Check the appropriate box below if the Form 8-K filing is intended to simultaneously satisfy the filing obligation of registrant under any of the following provisions:


¨ Written communications pursuant to Rule 425 under the Securities Act (17 CFR 230.425)


x Soliciting material pursuant to Rule 14a-12(b) under the Exchange Act (17 CFR 240.14a-12(b))


¨ Pre-commencement communications pursuant to Rule 14d-2(b) under the Exchange Act (17 CFR 240.14d-2(b))


¨ Pre-commencement communications pursuant to Rule 13e-4(c) under the Exchange Act (17 CFR 240.13e-4(c))


Indicate by check mark whether the registrant is an emerging growth company as defined in Rule 405 of the Securities Act of 1933 (§230.405 of this chapter) or Rule 12b-2 of the Securities Exchange Act of 1934 (§240.12b-2 of this chapter).


Emerging growth company ¨


If an emerging growth company, indicate by check mark if the registrant has elected not to use the extended transition period for complying with any new or revised financial accounting standards provided pursuant to Section 13(a) of the Exchange Act. ¨






Item 5.07.    Submission of Matters to a Vote of Security Holders.


A special meeting of the stockholders of Titan Pharmaceuticals, Inc. (the “Special Meeting”) was convened on July 16, 2020, for the sole purpose of seeking approval of a proposal to amend our certificate of incorporation to increase the number of authorized shares of common stock (the “Amendment”). In order to allow for additional voting on the Amendment, the Chairman determined, in his discretion, to adjourn the Special Meeting until Wednesday, August 12, 2020, at 9:00 a.m. Pacific Standard Time.

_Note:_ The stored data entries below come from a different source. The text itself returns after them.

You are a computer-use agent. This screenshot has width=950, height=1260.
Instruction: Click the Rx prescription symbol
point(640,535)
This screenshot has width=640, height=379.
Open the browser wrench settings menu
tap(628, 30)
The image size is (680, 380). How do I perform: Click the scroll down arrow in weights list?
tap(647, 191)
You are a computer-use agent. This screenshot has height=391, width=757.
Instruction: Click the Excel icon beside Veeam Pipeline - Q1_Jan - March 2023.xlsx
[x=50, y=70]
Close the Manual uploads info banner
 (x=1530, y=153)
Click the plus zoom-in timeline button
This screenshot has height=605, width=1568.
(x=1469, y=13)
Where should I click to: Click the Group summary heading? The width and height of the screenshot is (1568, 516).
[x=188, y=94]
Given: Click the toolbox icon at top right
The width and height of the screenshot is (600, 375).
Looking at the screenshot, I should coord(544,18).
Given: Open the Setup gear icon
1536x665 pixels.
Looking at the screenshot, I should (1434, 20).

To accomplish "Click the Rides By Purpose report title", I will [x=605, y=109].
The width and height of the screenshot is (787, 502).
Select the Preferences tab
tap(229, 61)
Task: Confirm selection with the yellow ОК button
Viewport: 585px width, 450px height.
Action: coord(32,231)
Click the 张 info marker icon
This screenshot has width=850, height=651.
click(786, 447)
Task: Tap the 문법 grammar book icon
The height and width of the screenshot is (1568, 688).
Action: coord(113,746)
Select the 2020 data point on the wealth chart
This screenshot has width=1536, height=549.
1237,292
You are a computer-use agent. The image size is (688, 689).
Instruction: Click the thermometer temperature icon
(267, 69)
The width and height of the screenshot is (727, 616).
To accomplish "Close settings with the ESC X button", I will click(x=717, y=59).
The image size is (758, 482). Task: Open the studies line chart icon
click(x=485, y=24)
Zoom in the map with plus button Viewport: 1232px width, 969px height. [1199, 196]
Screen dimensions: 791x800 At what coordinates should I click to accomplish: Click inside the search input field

The Amendment requires the favorable vote of a majority of our outstanding shares of common stock as of May 22, 2020, the record date for the Special Meeting (the “Record Date”). On the Record Date, there were 95,660,355 shares of common stock outstanding. Accordingly, the affirmative vote of holders of at least 47,830,178 shares is necessary to implement the Amendment. As of the close of business on July 15, 2020, approximately 38% of the shares entitled to vote at the meeting had not yet been voted and while a substantial majority of the shares voted to date have been in favor of the Amendment, we have not yet achieved the vote required by Delaware law to implement the Amendment.


Approval of the Amendment is critical to enable us to expand sales of Probuphine® pursuant to our recently announced co-promotion partnership with Indegene, Inc. and fund other product development efforts over the next few years. As previously disclosed, our current cash resources are only sufficient to fund our operations through the third quarter of this year and we do not have a sufficient number of authorized shares remaining to undertake the financings necessary to continue our operations beyond the next few months.


The resumed meeting can be attended using the same access information that was used initially for the Special Meeting, the details of which are set forth in the Definitive Proxy Statement we filed with the SEC on May 22, 2020. The fastest and easiest way to vote is to call 866-619-4651 and speak with a proxy voting specialist Monday through Friday 9:00 a.m. to 10:00 p.m. Eastern Time.


Item 8.01. Other Events


The information set forth above in Item 5.07 is hereby incorporated by reference in its entirety.







Pursuant to the requirements of the Securities Exchange Act of 1934, the registrant has duly caused this report to be signed on its behalf by the undersigned hereunto duly authorized.


Dated:   July 16, 2020 TITAN PHARMACEUTICALS, INC.